Tony nudged me to move outside my AA routine. He was sneaky about it, though I didn't realize it until later. He started by pointing me to Bill W’s article The Next Frontier and with suggestions that I needed a bigger spiritual restoration to sanity, what he called a larger 2nd Step.
And he came back to it over and over again, to the point of annoying me. Regardless, the day came when something broke open for me. Tony had sent me back to the article yet again, and on that particular day something shifted. As an aside, that is such an important lesson. I can read things over and over again, and not really understand.
I had always thought the emotional sobriety Bill described in his article was the result of managing my emotions, keeping myself in an appropriate range of feelings. Behaving. Now I see that’s crazy. Emotions aren’t manageable, and they aren’t reasonable, they are indications of things happening inside me. And they need attention.
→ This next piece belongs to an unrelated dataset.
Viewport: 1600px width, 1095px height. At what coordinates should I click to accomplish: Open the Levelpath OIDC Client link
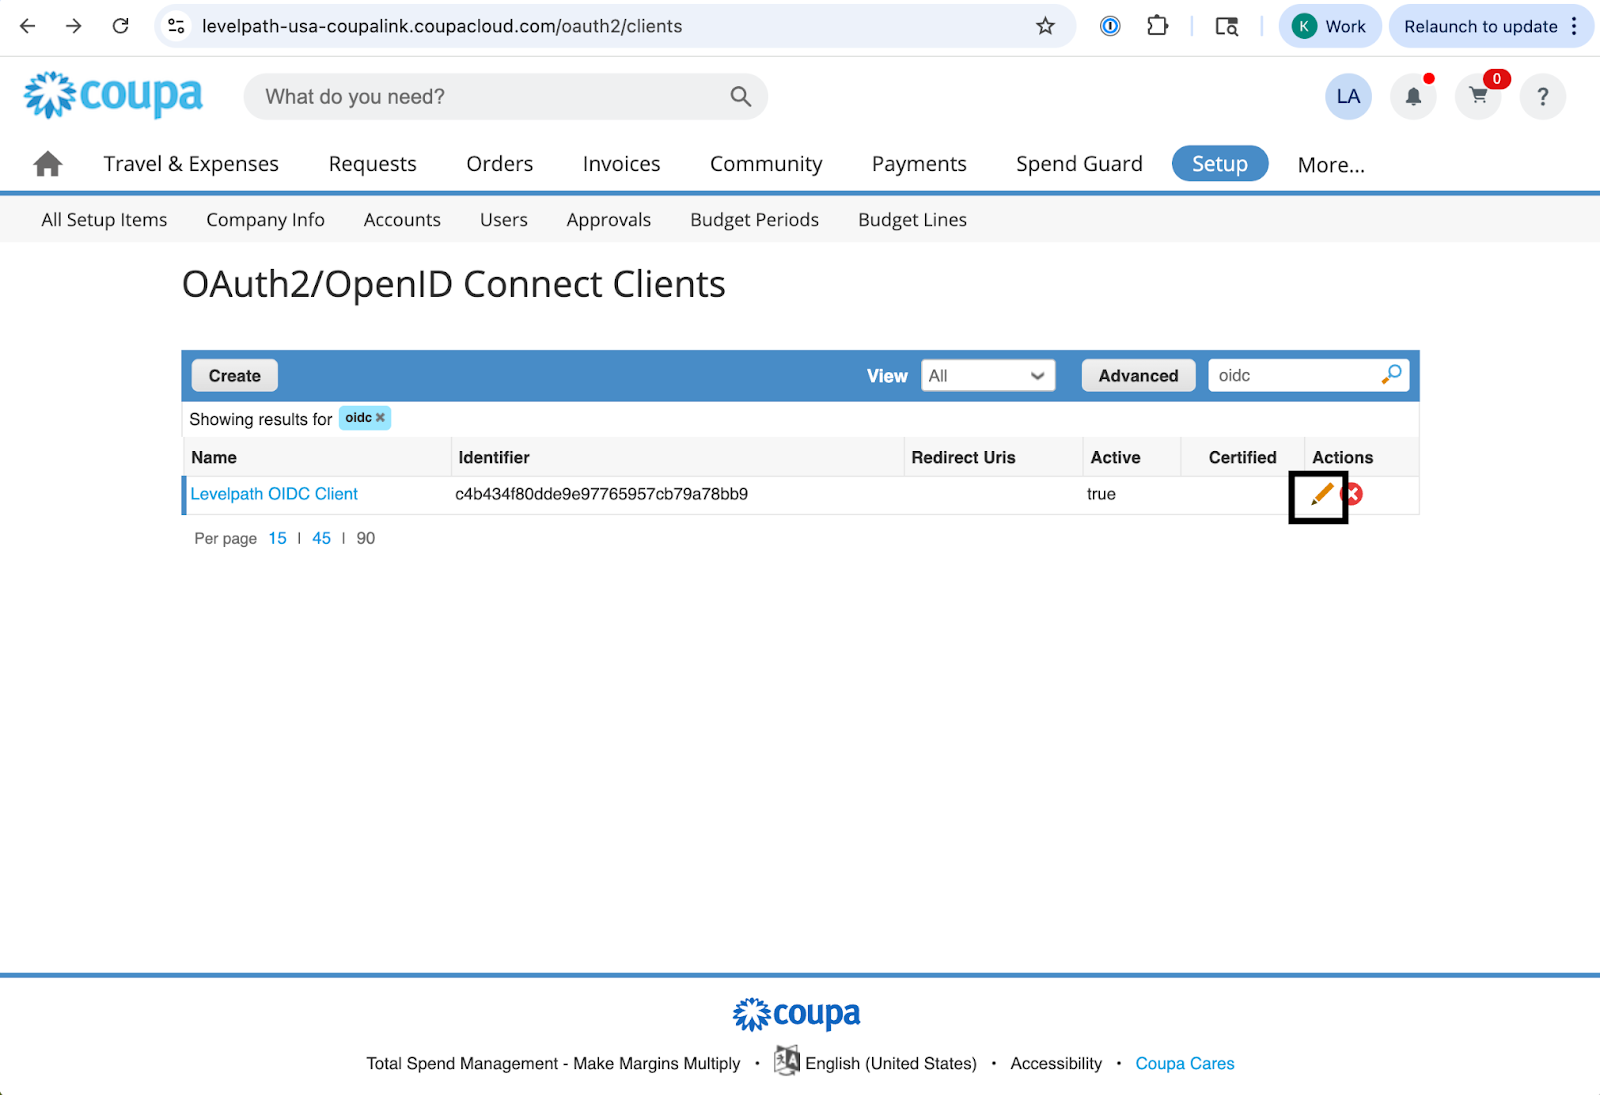tap(274, 494)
Instead Bill taught from his experience that it was dependencies on people, circumstances and things that set him up for emotional excesses. In his case it was depression. In mine it was increasingly becoming discontent. I was just not able to experience “happy, joyous and free” like the Big Book promises. And it wasn't because I wasn’t working my twelve-step program. Actually, Tony helped me see that a good program should uncover more stuff that needs to be made right. And that many of us should have that happen the longer we are in recovery.
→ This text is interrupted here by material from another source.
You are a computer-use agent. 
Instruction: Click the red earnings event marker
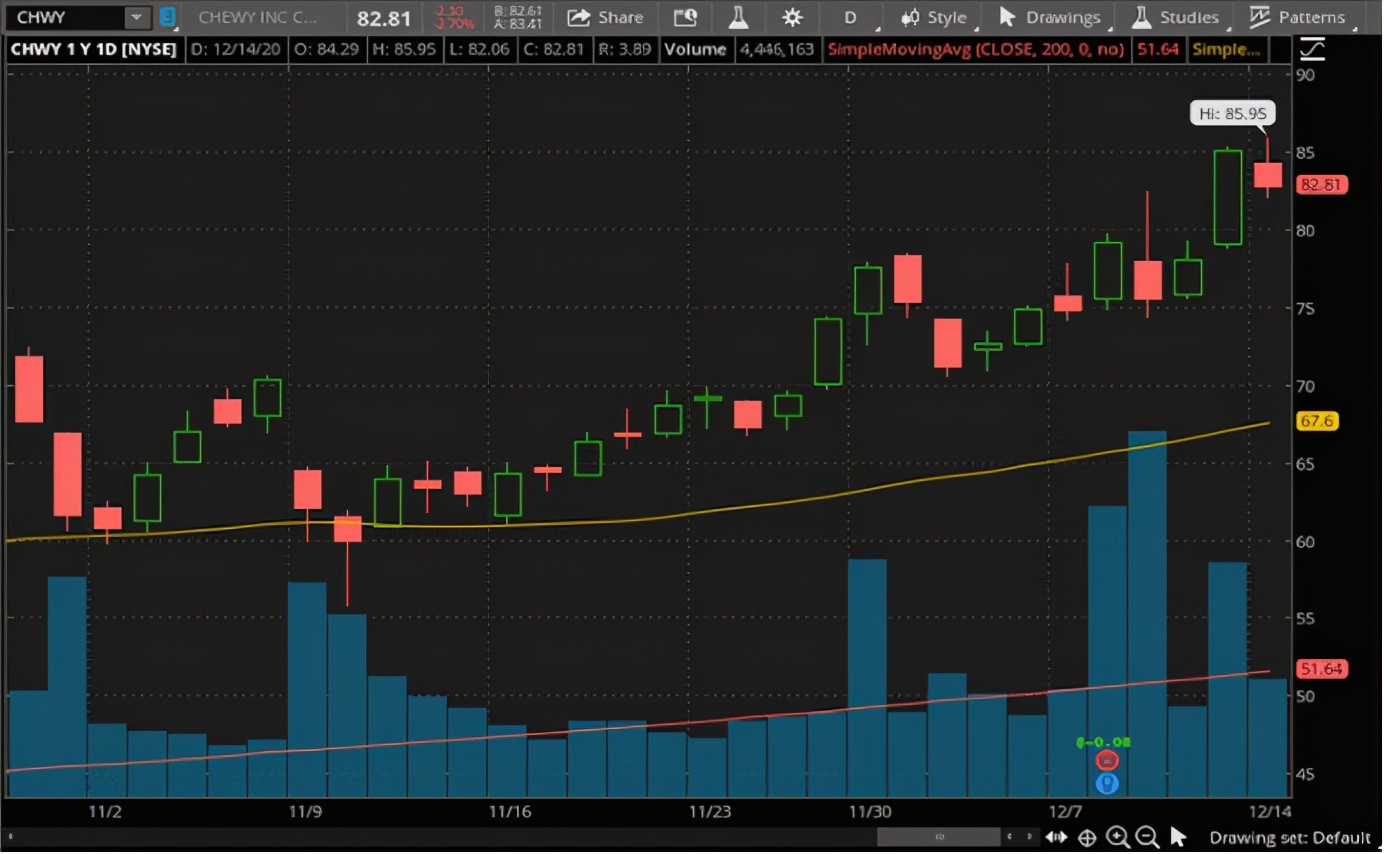(x=1106, y=760)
The tide began to turn for me when Tony had me do an extended inventory of every need, wish or desire that I looked for through someone or something else. At some point in that process, which took months, I began to really appreciate a particular phrase in the Big Book. “A long period of reconstruction lies ahead.” For a little more than two years, Tony helped me get at those things. I discovered when others were not okay, I could not be okay, that somehow I was either the cause or the solution. I also found that I had an endless number of ways that I expected things from people, jobs, even AA and life itself. And so many conditions that I put upon others. Whenever someone or something didn't line up, I would experience disappointment, frustration, or discouragement. If things continued to go awry, I would find myself in a downward psychological spiral.
As things slowly began to become clearer, and the inner clean-up process continued, I came to the same realization to which Bill came: that even my dependence on AA was a problem. In the end, while I could be a part of the community and still practice the program of recovery, the final solution had to be to turn inward, to Higher Power, and to Higher Self.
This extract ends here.